- Opening Delimiter -

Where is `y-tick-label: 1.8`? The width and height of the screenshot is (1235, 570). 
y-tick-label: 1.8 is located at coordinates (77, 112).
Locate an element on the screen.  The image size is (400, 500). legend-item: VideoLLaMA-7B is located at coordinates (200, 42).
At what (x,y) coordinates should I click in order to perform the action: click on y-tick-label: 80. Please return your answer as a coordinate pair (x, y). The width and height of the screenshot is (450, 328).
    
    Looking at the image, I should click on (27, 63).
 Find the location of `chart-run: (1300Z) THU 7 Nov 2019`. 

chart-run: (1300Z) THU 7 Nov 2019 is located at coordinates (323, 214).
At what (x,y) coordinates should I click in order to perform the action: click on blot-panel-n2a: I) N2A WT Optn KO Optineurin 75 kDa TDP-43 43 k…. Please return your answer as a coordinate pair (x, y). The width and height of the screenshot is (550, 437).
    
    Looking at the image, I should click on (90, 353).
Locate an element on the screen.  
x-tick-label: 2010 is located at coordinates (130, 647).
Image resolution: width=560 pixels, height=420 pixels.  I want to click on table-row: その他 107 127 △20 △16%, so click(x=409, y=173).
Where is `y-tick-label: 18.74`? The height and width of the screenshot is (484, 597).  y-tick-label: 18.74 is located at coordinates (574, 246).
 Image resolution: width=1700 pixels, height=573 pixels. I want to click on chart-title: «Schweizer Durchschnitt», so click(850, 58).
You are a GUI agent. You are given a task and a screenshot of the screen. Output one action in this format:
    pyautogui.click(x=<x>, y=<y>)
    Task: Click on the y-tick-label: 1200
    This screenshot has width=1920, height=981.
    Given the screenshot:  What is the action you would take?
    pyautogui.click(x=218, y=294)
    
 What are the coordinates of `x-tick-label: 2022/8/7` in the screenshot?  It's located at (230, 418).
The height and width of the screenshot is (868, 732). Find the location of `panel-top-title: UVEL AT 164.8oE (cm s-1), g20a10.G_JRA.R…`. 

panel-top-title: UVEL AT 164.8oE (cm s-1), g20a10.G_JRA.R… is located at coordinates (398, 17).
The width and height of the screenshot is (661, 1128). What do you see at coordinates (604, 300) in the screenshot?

- Closing Delimiter -

» Your goal
Please recast every line of the entries above as a JSON list of strings, one string per line, leaving out blank lines.

» The answer
[
  "Where is `y-tick-label: 1.8`? The width and height of the screenshot is (1235, 570). ",
  "y-tick-label: 1.8 is located at coordinates (77, 112).",
  "Locate an element on the screen.  The image size is (400, 500). legend-item: VideoLLaMA-7B is located at coordinates (200, 42).",
  "At what (x,y) coordinates should I click in order to perform the action: click on y-tick-label: 80. Please return your answer as a coordinate pair (x, y). The width and height of the screenshot is (450, 328).",
  "    Looking at the image, I should click on (27, 63).",
  " Find the location of `chart-run: (1300Z) THU 7 Nov 2019`. ",
  "chart-run: (1300Z) THU 7 Nov 2019 is located at coordinates (323, 214).",
  "At what (x,y) coordinates should I click in order to perform the action: click on blot-panel-n2a: I) N2A WT Optn KO Optineurin 75 kDa TDP-43 43 k…. Please return your answer as a coordinate pair (x, y). The width and height of the screenshot is (550, 437).",
  "    Looking at the image, I should click on (90, 353).",
  "Locate an element on the screen.  ",
  "x-tick-label: 2010 is located at coordinates (130, 647).",
  "Image resolution: width=560 pixels, height=420 pixels.  I want to click on table-row: その他 107 127 △20 △16%, so click(x=409, y=173).",
  "Where is `y-tick-label: 18.74`? The height and width of the screenshot is (484, 597).  y-tick-label: 18.74 is located at coordinates (574, 246).",
  " Image resolution: width=1700 pixels, height=573 pixels. I want to click on chart-title: «Schweizer Durchschnitt», so click(850, 58).",
  "You are a GUI agent. You are given a task and a screenshot of the screen. Output one action in this format:",
  "    pyautogui.click(x=<x>, y=<y>)",
  "    Task: Click on the y-tick-label: 1200",
  "    This screenshot has width=1920, height=981.",
  "    Given the screenshot:  What is the action you would take?",
  "    pyautogui.click(x=218, y=294)",
  " What are the coordinates of `x-tick-label: 2022/8/7` in the screenshot?  It's located at (230, 418).",
  "The height and width of the screenshot is (868, 732). Find the location of `panel-top-title: UVEL AT 164.8oE (cm s-1), g20a10.G_JRA.R…`. ",
  "panel-top-title: UVEL AT 164.8oE (cm s-1), g20a10.G_JRA.R… is located at coordinates (398, 17).",
  "The width and height of the screenshot is (661, 1128). What do you see at coordinates (604, 300) in the screenshot?"
]